Neben den neuen Fakten rund um das Cloud-System gibt es auch erstmals Einblicke in die neue Nutzeroberfläche und das Freundesystem der XBox One. Befürchtungen, die alte Freundesliste der XBox 360 werde beim Wechsel verschwinden, sind übrigens angesichts des neuen Systems unberechtigt. Die Freundesliste wird komplett übernommen, sofern sich ein Nutzer mit seinem XBox Account einloggt. Microsoft erlaubt bei seiner Konsole 1000 Freunde und unendlich viele Follower. In einem Aktivitätenfeed können Nutzer sehen, was ihre Freunde gerade so treiben. Dieser kann auf der rechten Seite angepinnt werden und ermöglicht so einen kompakten Überblick über das, was Freunde aktuell tun. Beim eigenen Profil verspricht Microsoft eine gute Kontrolle über die eigenen Daten. So sollen Nutzer selbst entscheiden können, welche Daten tatsächlich veröffentlicht werden und welche geheim bleiben. Bei Freunden und Follower macht Microsoft vor allem den Unterschied, dass Follower wesentlich weniger Informationen sehen können als Freunde.

Multiplayer-Spiele sollen dank Smart Match besser werden

Außerdem hat Microsoft die „Challenges“ eingeführt, mit denen sich Nutzer untereinander messen können. Dies erfolg im Gegensatz zu den vorher eingeführten Achievements in einem bestimmten Zeitrahmen. Eine Verbesserung soll zudem das Smart Match System bringen, welches vor allem im Multiplayer-Bereich Verbesserungen mit sich bringen soll. So lernt das System über das Spielverhalten und den Ruf des Spielers im Laufe der Zeit immer mehr. Auch soll es kein Warten mehr innerhalb der Lobbys geben.

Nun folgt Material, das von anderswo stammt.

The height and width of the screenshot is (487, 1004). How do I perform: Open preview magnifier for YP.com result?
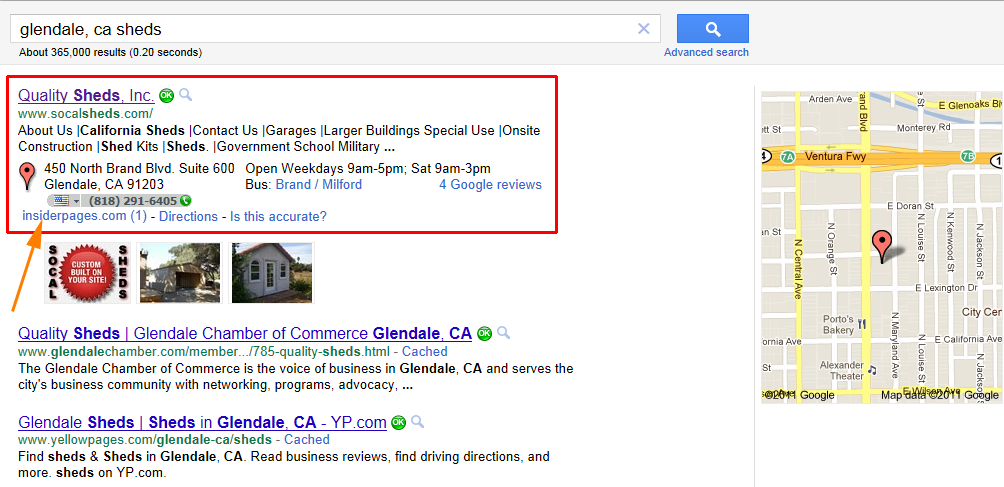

Unterhaltung steht bei der XBox One im Vordergrund

Mit der XBox One will Microsoft den Fokus nicht nur auf das Spielen, sondern auf die Unterhaltung im Wohnzimmer legen. Deshalb bietet die Konsole wesentlich mehr als das Installieren und Nutzen von Spielen. So kann unter anderem auf IPTV-Dienste, Musik, Videos und das Internet zugegriffen werden. Außerdem wurde mit Kinect eine ausgefeilte Sprach- und Gestensteuerung entwickelt. Am 21. November 2013 soll die Konsole dann endlich auf den Markt kommen. Microsoft musste im Vorfeld mit viel Kritik leben. Grund war vor allem die Auswertung von Kinect-Daten für personalisierte Werbung. Mittlerweile hat das Unternehmen jedoch klar gestellt, mit den Daten der eigenen Kunden sorgsam umzugehen. Die Konsole muss sich mit der PlayStation 4 messen, die eine Woche später als Microsofts High-End Konsole in den Handel kommt.